The natural beauty and peculiarity of Australia will also be hard to leave behind.  I still have not gotten used to the squawk of the cockatoo or the laugh of the kookaburra even as these became a regular part of our soundscape these last few months.  I think back on the half-burnt eucalypt trees sprouting new leaves within days of fire, the night skies of Australia’s densest metropolis filled with giant bats, the kangaroos and wallabies that bounded past our tents, and sandy-bottomed lagoons carpeted with stingrays.  These sights never ceased to amaze me; I loved their strangeness and I know that I will feel their absence once I am back in Portland.

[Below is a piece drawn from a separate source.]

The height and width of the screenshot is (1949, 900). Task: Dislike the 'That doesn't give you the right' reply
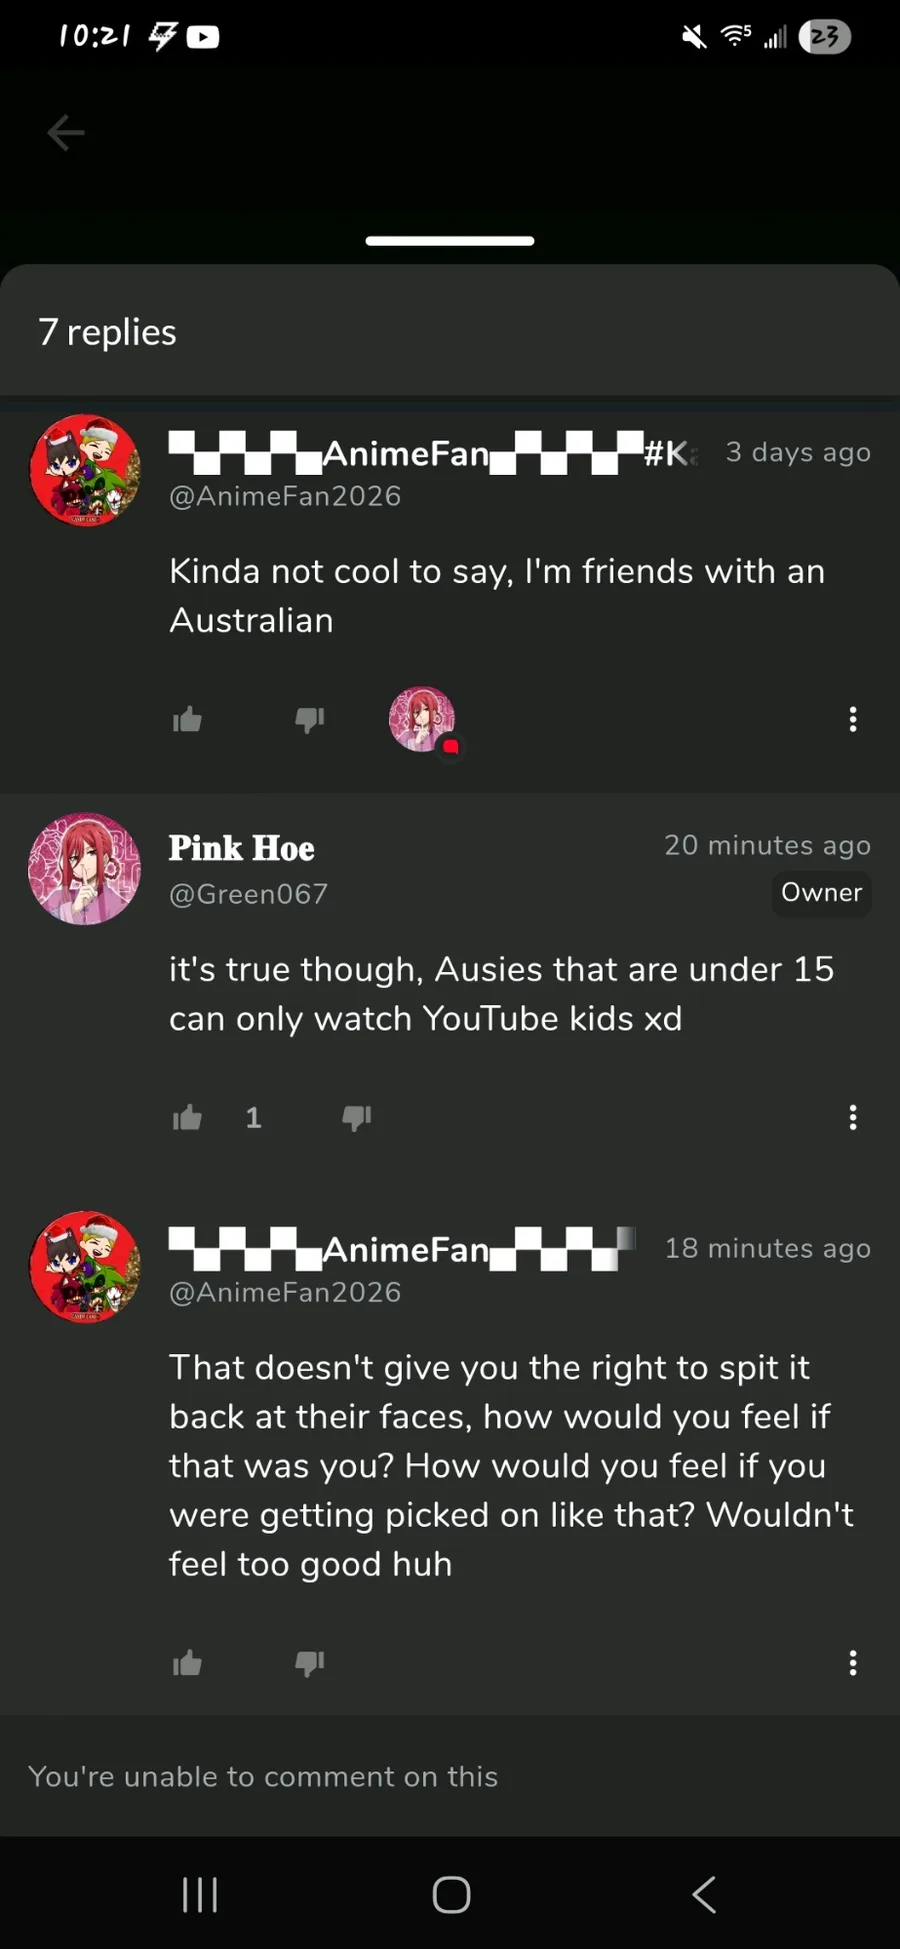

For many of us, the end of the program signals the beginning of our own travels.  By now, the students in our group have scattered to Western Australia, Northern Queensland, Tasmania, and New Zealand as our antipodean adventures continue.  I am writing this final entry in our blog from the veranda of a guesthouse on the island of Efate in Vanuatu, a Melanesian archipelago 1200 miles east of Australia, where I am looking forward to a bit of island hopping, diving, and beach time on my own.  Yet I know that I will not enjoy these as much without the students to share the experience with me.  As faculty leader I was doubly blessed with a wonderful group of students and our able and enthusiastic assistant program leader Emily.  Indeed, I could not have been happier with the people who were part of this year’s Australia program.  We were likewise fortunate to have been so well looked after by Nat, Marta, and Mira at GED, our outstanding cook Ulla, our fearless driver Steve, and the dozens of scholars, scientists, elders, and teachers who formed our academic staff and accompanied us on our travels.  It was a genuine pleasure to have their companionship, to get to know Australia from their perspectives, and to see this country in a way that few outsiders ever will.  “Thank you” is an insufficient acknowledgement for all they did.